For those of you who came of age in the past ten years, you may not remember how in the mid to late 1990’s your house’s phone line doubled as your internet access point. It was always a great time when someone called when you were in the middle of downloading a file, kicking you offline. Of course trying to open a page at 14.4k meant that it would take you all afternoon to read a website like GuruFocus. At any rate, this was Earthlink’s domain. They’ve begun to reallocate the money from their still existing dial-up service to some other, more modern, ventures.
Earthlink operates in two segments: Consumer Services and Business Services. Their consumer division still does that dial-up stuff. In the business area, Earthlink has been an acquirer. They recently completed the acquisition of STS Telecom, which caters to small businesses in Georgia and Florida, and expect it to add more than $15 million in revenue in 2011. This isn’t bad considering they had $167 million in revenue in the last quarter. They also acquired two companies: ITC DeltaCom and One Communications last year at reasonable valuations. These businesses will help Earthlink’s business offerings.
Increased business offerings alone aren’t what are attracting investors to the stock. Their balance sheet is what makes the company attractive. They ended the last quarter with $563 million in cash and investments and no debt. They also generated $195 million of free cash flow last year. With 108 million shares outstanding, you’ve got more than $5 per share of cash. You can also throw in a $0.20 per share annual dividend. 2010 EPS was $0.74 per share. One way to look at this is that you’ve got a PE of about 10. If you back out the cash, however, you’ve got a PE under 4. However, given management’s propensity and desire to make acquisitions, you have to be careful about how you look at their cash hoard. The company has announced 2011 guidance with an EPS around $0.45.

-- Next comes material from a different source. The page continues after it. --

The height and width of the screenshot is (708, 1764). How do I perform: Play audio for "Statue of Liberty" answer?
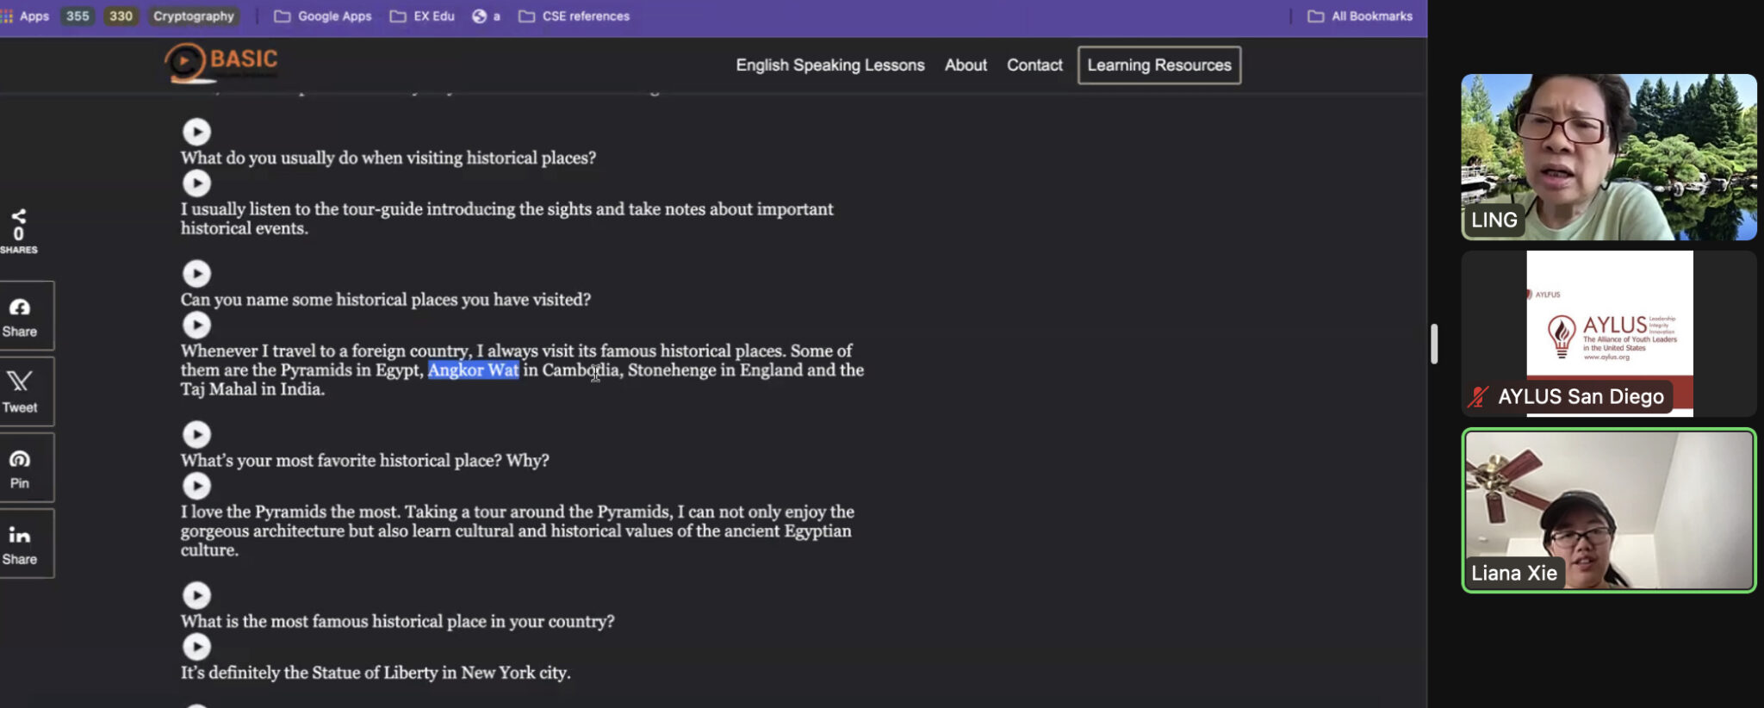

Here’s the interesting thing about Earthlink: Joel Greenblatt, Steven Cohen, and Bruce Kovner made purchases in Q4 2010, and Jeremy Grantham had made a purchase in Q3. This group also had made purchases in AOL in Q4 2010. Additionally, Chuck Royce owns Earthlink and AOL. David Dreman owns the most shares out of the group, though, controlling 3.8% of the outstanding shares.
Those owners seem to have a thesis about the dial-up business, but it’s important to keep in mind that Earthlink and AOL are heading in very different directions, although both of their stocks are hitting new lows. AOL is trying to own content, and Earthlink is trying to transform itself into a business provider. Each is relying on the cash generated by their legacy dial-up business to fund these changes. Because Earthlink’s cash is being spent on acquisitions, it’s important for investors to have a thesis on management and their direction. If that cash is squandered, and those acquisitions don’t work out, then Earthlink will prove to be a value trap. My worry is that investors will only discover after the fact if buying stock in Earthlink is a great deal at this price or not.